Retinoic Acid Regulates Thymosin β Levels in Rat Neuroblastoma Cells

A small acidic polypeptide, termed thymosin β10, has been identified and is present in the nervous system of the rat by the ninth day of gestation. Thymosin β10 levels rise during the remaining days of life in utero, and then decline to nearly undetectable values between the second and fourth week post partum. The present study investigates the possible developmental signals and mechanisms that might regulate the expression of thymosin β10 during neuroembryogenesis. Many cell lines derived from tumors of the central nervous system express thymosin β10, as well as its homologue gene product, thymosin β4. Because some of these cell lines respond to exogenously applied agents by increasing their apparent state of differentiation, we have determined whether thymosin β10 levels are coordinately modulated. In several neuroblastomas, including the B103 and B104 lines, retinoic acid elicits a time‐ and dose‐dependent increase in the content of thymosin β10, but not that of thymosin β4. The increase in thymosin β10 polypeptide is associated with a marked increase in the specific mRNA encoding this molecule. The mRNA for thymosin β4 is unaffected by retinoic acid. This is in contrast with the situation in vivo, where the expression of both genes decreases after birth. Other agents that influence the morphology of B104 cells, such as phorbol esters and dibutyryl cyclic AMP, have no influence on β‐thymosin levels.
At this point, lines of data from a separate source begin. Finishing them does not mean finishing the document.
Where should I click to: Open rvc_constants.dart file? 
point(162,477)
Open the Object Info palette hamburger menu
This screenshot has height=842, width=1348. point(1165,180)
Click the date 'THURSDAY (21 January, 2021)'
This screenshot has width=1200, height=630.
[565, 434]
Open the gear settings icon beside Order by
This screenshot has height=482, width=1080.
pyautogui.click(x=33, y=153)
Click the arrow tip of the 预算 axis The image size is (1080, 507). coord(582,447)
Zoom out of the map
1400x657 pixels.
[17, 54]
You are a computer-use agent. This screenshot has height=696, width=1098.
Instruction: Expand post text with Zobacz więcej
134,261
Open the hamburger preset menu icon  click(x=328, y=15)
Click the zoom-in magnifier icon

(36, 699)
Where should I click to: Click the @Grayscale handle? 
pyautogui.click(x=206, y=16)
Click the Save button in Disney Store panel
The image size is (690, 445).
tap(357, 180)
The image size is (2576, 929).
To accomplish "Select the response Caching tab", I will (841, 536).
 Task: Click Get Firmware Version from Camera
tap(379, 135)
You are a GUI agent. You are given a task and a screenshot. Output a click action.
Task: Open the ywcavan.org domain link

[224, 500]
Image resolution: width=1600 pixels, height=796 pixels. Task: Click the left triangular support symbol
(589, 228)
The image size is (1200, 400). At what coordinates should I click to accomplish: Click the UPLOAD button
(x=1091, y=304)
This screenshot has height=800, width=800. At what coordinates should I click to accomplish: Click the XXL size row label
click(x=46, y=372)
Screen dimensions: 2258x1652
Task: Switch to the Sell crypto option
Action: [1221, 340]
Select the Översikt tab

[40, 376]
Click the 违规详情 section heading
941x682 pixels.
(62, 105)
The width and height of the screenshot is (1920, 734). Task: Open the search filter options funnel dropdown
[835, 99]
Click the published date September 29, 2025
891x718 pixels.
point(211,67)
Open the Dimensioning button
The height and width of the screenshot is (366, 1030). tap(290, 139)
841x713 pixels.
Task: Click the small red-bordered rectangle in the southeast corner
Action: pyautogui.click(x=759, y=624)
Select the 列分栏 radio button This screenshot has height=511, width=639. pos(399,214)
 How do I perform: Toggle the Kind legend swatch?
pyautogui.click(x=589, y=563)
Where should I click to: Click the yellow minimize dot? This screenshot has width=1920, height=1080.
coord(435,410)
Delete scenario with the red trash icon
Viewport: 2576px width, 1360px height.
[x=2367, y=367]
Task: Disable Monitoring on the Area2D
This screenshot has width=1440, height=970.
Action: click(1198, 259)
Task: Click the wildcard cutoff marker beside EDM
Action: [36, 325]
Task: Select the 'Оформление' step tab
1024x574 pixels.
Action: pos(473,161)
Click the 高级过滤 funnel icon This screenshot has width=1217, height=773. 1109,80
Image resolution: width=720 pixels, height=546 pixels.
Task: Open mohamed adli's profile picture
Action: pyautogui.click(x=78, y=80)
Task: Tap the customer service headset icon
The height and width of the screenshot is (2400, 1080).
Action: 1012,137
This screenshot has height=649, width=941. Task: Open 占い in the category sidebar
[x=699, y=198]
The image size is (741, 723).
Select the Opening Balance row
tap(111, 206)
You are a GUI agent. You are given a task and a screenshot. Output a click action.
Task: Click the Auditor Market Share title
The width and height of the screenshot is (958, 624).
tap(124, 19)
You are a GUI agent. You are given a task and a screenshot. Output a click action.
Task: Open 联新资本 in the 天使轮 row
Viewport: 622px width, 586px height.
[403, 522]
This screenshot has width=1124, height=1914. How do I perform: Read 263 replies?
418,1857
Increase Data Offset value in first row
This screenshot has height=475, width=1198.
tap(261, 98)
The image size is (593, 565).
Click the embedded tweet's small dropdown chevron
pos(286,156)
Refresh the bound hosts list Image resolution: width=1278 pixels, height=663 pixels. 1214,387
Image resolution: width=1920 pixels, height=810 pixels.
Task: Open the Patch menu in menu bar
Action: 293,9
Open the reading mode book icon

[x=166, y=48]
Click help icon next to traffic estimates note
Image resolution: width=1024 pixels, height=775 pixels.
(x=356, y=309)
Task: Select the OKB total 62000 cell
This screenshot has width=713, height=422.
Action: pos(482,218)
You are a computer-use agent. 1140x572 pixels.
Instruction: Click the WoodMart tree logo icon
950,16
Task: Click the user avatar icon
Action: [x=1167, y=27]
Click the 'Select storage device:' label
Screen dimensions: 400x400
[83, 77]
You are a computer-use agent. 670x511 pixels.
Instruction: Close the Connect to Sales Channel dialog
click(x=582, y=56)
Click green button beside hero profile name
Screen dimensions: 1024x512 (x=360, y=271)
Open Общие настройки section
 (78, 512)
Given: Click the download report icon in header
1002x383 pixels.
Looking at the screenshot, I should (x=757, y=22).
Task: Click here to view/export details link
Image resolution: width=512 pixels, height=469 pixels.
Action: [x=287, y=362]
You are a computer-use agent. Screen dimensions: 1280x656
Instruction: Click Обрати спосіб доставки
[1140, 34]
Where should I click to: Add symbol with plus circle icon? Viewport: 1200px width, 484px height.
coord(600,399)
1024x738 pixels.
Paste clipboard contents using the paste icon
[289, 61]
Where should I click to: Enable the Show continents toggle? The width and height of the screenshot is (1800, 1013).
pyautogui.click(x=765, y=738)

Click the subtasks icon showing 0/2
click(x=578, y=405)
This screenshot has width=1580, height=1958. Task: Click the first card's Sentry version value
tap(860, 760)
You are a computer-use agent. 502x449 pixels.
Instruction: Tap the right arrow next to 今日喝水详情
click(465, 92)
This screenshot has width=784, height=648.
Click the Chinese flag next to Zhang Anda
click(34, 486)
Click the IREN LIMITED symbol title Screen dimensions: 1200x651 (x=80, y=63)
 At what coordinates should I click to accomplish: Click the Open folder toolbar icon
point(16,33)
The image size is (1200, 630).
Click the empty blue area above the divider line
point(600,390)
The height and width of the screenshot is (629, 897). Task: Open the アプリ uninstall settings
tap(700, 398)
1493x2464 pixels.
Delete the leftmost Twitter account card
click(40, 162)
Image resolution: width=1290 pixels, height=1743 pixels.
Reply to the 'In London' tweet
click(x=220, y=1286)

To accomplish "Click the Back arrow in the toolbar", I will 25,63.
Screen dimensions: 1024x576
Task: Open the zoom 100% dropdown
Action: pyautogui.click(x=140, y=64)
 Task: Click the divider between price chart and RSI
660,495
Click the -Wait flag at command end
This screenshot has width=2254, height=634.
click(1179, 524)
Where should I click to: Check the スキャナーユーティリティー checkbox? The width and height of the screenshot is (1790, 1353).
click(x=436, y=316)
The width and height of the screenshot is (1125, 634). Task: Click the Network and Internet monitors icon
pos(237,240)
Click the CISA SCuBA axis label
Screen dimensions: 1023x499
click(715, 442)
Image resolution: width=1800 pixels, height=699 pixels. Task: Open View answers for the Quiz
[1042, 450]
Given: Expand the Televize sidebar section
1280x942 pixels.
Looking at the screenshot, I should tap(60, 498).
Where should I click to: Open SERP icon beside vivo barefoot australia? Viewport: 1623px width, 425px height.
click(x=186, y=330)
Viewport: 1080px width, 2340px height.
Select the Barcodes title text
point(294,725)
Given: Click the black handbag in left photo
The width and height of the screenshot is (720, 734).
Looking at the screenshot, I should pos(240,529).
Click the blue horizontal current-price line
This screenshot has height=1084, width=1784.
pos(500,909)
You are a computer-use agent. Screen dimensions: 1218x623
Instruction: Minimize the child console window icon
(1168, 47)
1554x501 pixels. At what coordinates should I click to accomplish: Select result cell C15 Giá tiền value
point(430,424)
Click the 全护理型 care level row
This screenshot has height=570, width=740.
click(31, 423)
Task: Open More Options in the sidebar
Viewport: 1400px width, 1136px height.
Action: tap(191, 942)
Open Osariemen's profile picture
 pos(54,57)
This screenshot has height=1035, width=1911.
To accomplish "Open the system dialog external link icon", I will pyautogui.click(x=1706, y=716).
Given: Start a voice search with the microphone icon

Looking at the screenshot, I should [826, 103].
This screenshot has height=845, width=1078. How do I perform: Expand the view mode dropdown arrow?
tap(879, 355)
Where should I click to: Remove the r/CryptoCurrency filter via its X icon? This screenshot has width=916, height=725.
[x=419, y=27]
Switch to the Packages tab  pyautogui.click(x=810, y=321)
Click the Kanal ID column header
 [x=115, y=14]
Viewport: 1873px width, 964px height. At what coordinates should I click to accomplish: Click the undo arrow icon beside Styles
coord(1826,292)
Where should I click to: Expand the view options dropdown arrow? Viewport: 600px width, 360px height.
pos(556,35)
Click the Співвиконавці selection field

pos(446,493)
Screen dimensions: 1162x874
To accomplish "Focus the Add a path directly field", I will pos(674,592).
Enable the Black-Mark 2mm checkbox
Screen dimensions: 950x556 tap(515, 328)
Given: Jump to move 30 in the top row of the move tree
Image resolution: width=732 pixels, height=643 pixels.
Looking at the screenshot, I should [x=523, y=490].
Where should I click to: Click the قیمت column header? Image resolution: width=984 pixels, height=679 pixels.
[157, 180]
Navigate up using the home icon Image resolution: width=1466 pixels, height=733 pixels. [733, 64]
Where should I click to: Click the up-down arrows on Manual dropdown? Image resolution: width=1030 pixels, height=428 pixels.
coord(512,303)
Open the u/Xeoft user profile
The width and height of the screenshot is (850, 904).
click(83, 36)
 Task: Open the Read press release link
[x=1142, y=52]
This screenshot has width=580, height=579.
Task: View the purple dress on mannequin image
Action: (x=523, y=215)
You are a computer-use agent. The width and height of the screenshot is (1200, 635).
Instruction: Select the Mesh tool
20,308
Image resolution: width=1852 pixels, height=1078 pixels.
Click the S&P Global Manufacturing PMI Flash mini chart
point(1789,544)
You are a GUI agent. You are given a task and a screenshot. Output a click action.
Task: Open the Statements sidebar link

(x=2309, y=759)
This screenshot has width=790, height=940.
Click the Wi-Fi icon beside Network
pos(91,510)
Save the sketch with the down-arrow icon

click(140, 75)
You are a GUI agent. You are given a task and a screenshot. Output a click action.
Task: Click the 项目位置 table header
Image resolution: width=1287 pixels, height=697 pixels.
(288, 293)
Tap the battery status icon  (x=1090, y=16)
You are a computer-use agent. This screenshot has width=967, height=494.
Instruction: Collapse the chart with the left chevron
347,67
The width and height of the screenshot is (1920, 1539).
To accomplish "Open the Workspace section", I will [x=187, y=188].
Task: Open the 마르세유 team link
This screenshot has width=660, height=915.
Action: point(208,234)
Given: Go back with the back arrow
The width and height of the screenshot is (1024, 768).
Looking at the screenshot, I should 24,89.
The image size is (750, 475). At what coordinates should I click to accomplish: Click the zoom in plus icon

A range of steroids, which like retinoids act upon nuclear receptors, was also inactive. The stimulatory action of retinoic acid is detectable within 4 h, and thymosin β10 peptide levels continue to rise for at least 4 days. The influence of the isoprenoid is fully reversible and exhibits structural specificity. We believe that this culture system is mimicking the early rising phase of thymosin β10 levels in brain and that endogenous retinoids may be candidate physiological regulators of this gene.